What’s a system?
A system is two or more things acting on each other. Like a weight bouncing on a spring. The weight pushes on the spring and the spring pushes back on the weight, with the result that the weight can bounce up and town. That’s a simple system. The scientific concept of complex systems arose during the last twenty years as the advances in computers enabled scientists to investigate nonlinear systems. There goes another word—nonlinear—and life was complicated enough without it. Well, complex, when applied to systems, doesn’t simply mean complicated, although complex systems usually are. Let’s break it down into simple parts.
And what’s nonlinear, other than a wierdo?
Nonlinear means a relationship that is not proportional; a result that is not proportional to the cause. If I put one gallon of water into a bucket, it weighs about 8.3 pounds. If I put two gallons of water into the bucket, it weighs twice as much, 16.6 pounds. The weight is proportional to the volume. That’s called linear, because a graph of weight against volume would be a straight line.
Let’s suppose you test the growing of corn on a set of small gardens in a dry climate. In the first garden, you plant corn and you water it once per month. Nothing grows. You water four other gardens twice a month, weekly, every three days, and daily. Those gardens produce half a bushel, 3.5 bushels, four bushels, and 3.5 bushels. Finally, you water the last garden every day and find its corn plants all die in the mud. The corn produced is not proportional to the water applied. This is a nonlinear response.
Complex doesn’t alsways mean complicated.
Complex.* Now we’re ready to think about complex systems. A complex system is composed of many actors (technically called agents), which interact by nonlinear rules. The corn had one actor—each corn plant behaved without regard to what the other plants were doing. But that’s not true for a school of thousands of fish, in which each fish attempts to maintain approximately a particular separation from other fish, and to swim in approximately the same direction. The result is a cloud of fish that moves coherently as one body, changing shape and direction as it moves. A synchronous dance appears, an emergent behavior that could not be foreseen from the simple nonlinear rules of separation and direction of travel. That’s a characteristic of complex systems—an emergent behavior of the whole system without a command from a central control. That’s how termites build a nest, how starlings swarm. There, you have it. You understand complex systems.
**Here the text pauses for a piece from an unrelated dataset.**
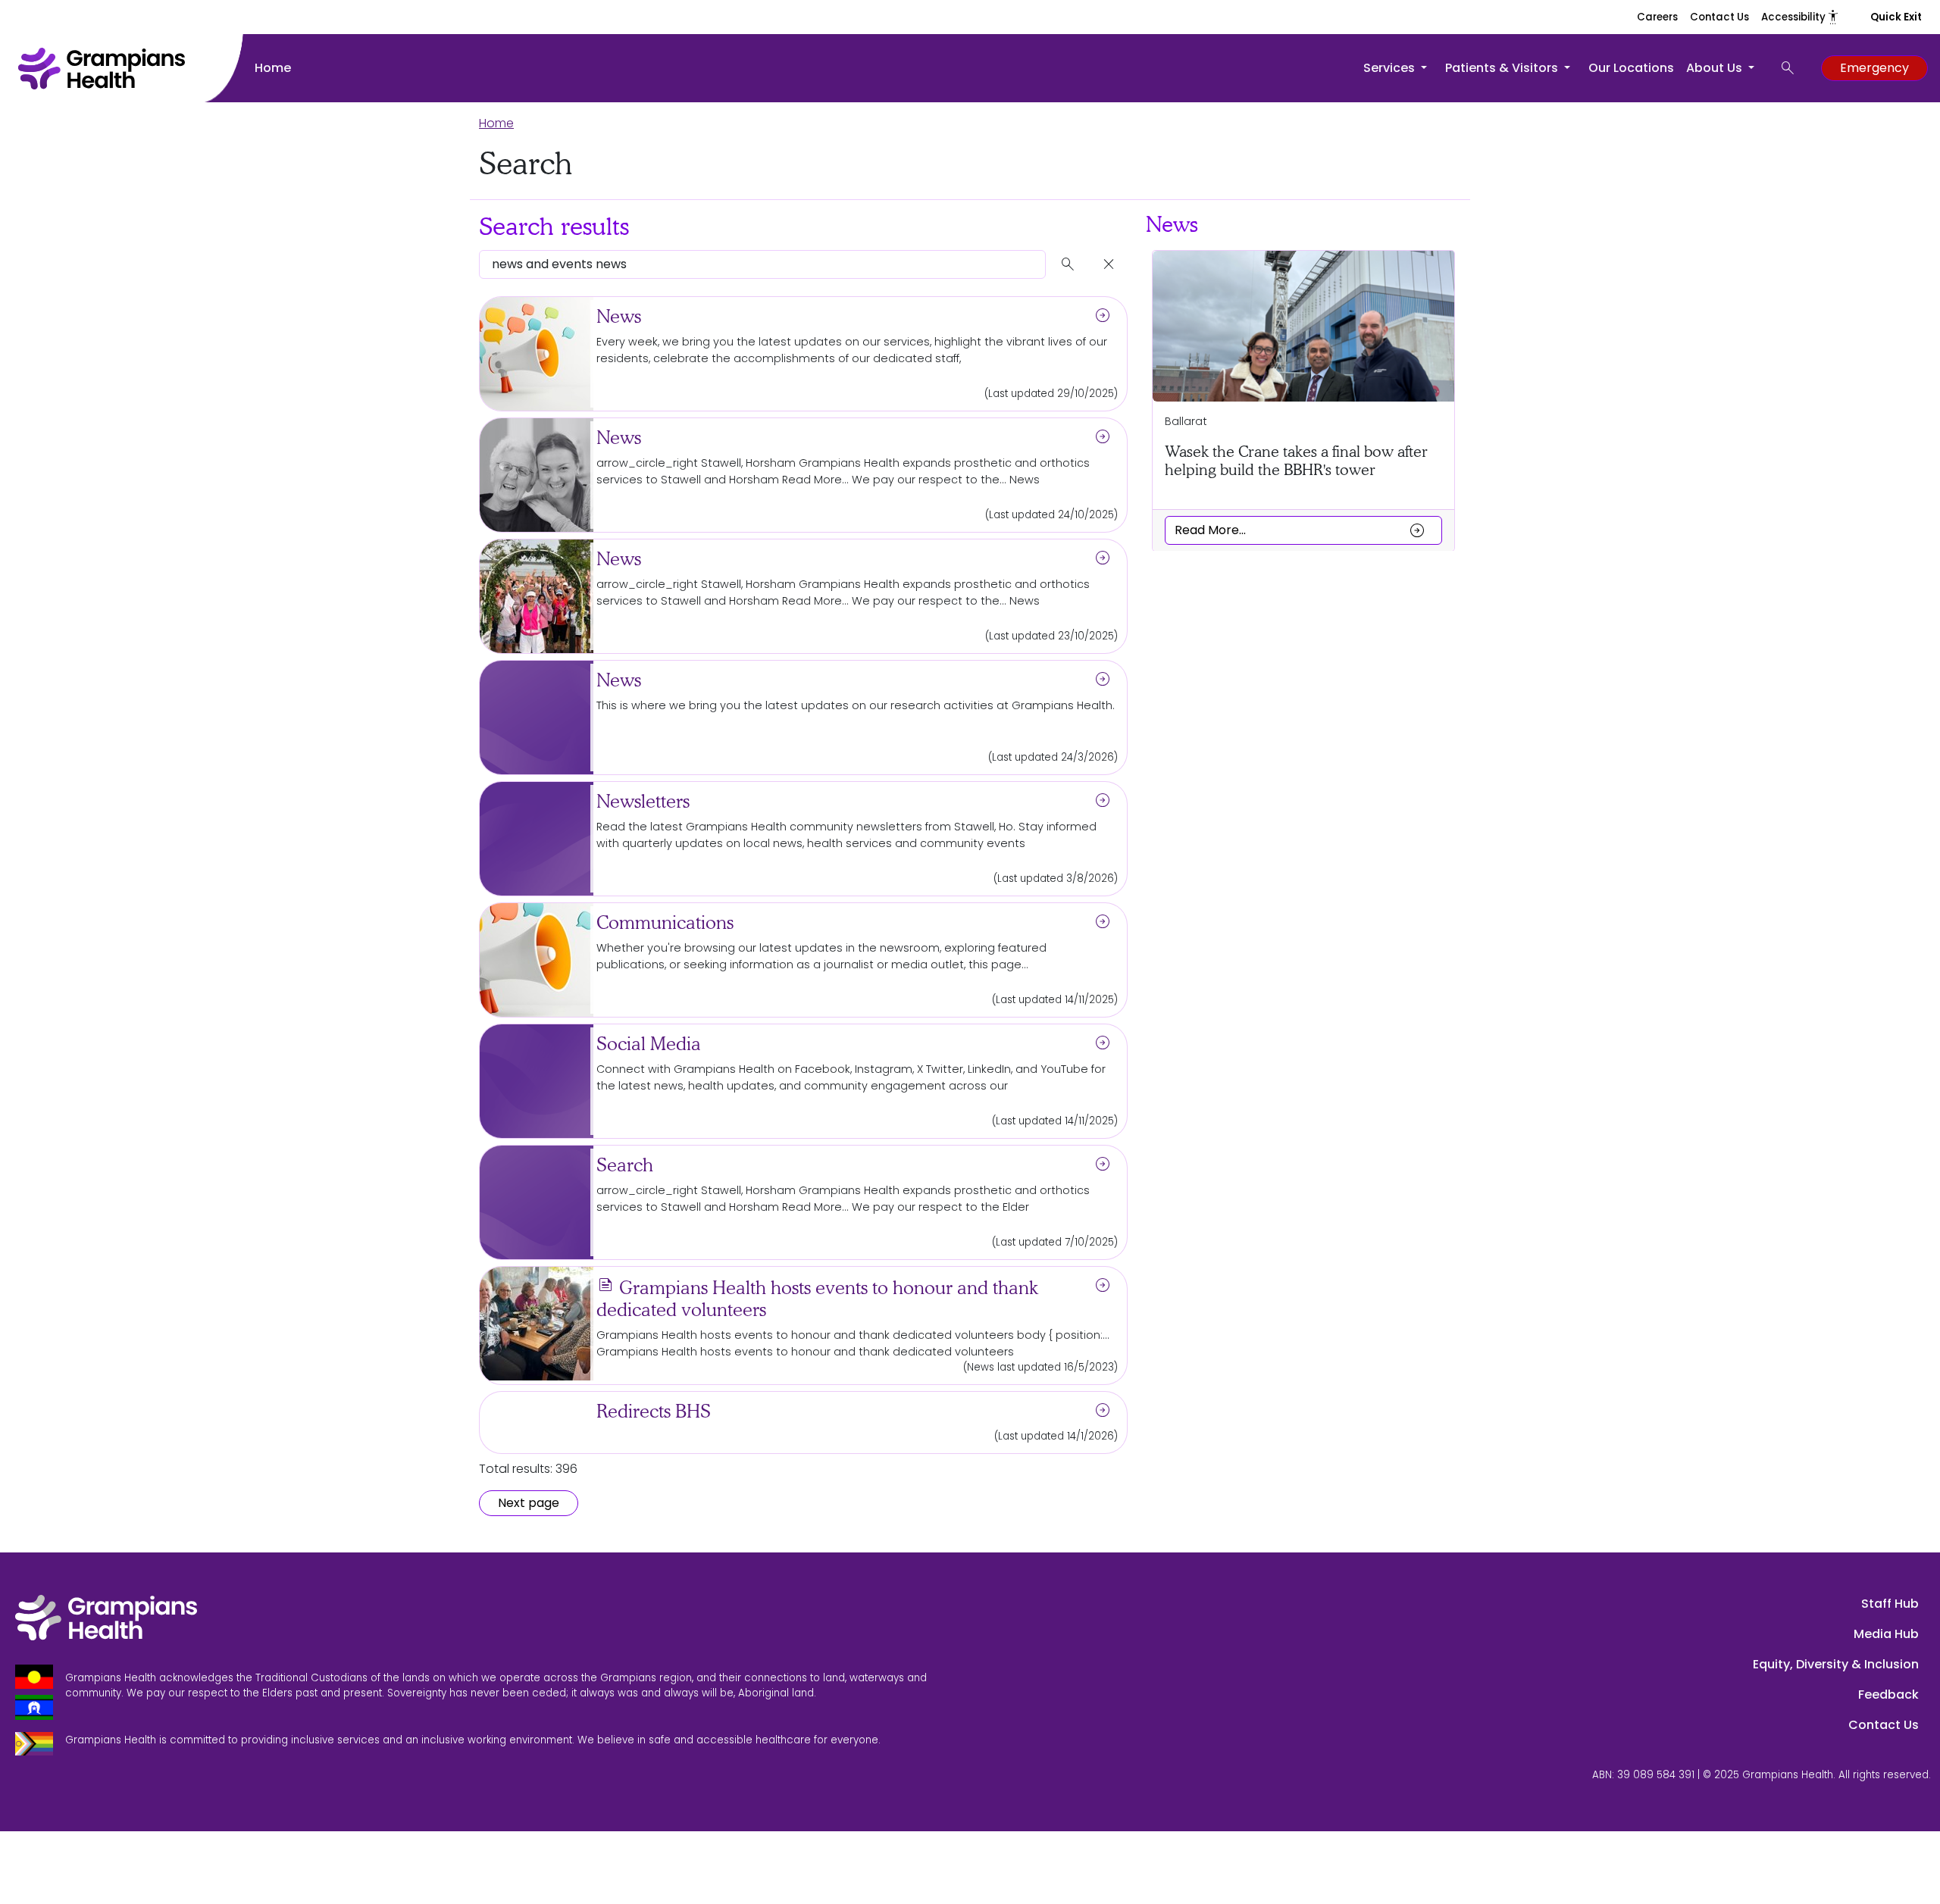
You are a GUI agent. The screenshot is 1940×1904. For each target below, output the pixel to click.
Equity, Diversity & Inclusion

Did you ever think of automobile traffic as a complex system? Each independent individual driver attempts to maintain his idea of a safe separation from other vehicles, depending on his speed (a nonlinear rule). Each driver changes speed in some nonlinear way, depending on the separation. If the spacing is close enough, a minor perturbation (the sight of a car parked off the road or a car weaving across lanes) causes one or two drivers to reduce speed, setting off a collective behavior, compressing traffic like a shock wave. It’s ironic that a traffic jam occurs behind the idiot driver who initiated the whole thing by weaving back and forth between lanes while passing everyone else! This illustrates how a complex system can have a memory; a coherent effect may emerge long after the causative event occurs.
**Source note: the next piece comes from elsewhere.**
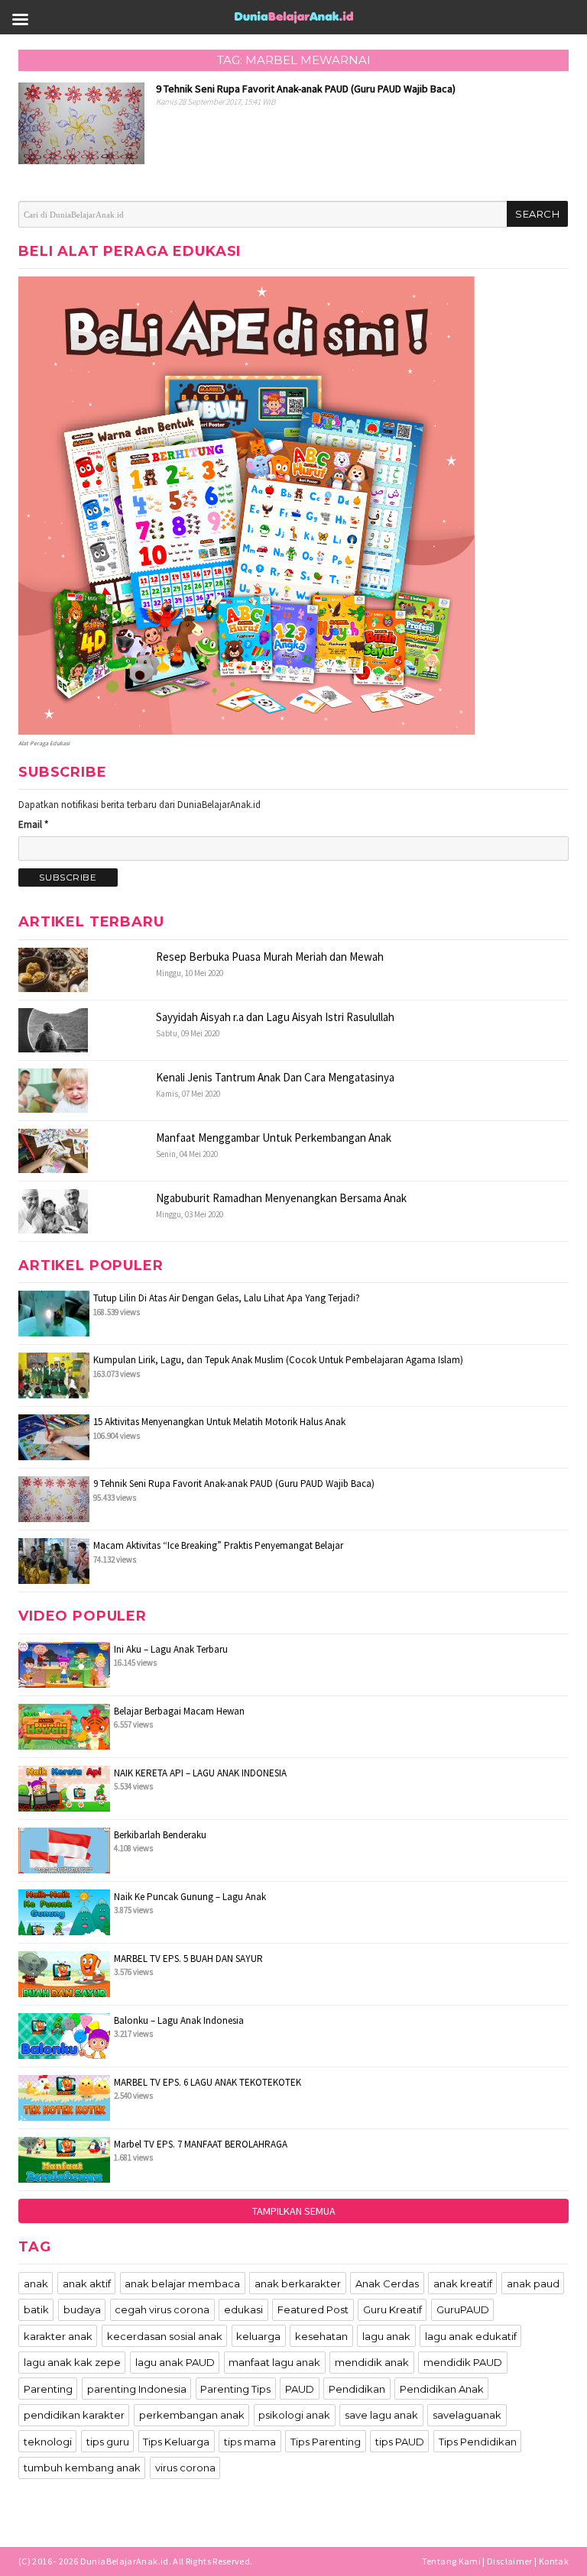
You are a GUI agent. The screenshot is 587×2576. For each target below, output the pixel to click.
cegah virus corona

The next time you’re caught in a slow-moving traffic jam with no visible cause, remember that you are an actor with nonlinear rules in a complex system. Don’t explode with anger. That would be even more nonlinear.
We’ll talk more about complex systems in the next blog.
* Chaos is different from complexity. Chaos is seemingly random behavior with sensitive dependence on initial conditions—the starting point. Although complex systems often operate in a nearly chaotic fashion like ants milling around, chaos does not require a system of many actors. One actor may be chaotic all by himself. Think of someone you know.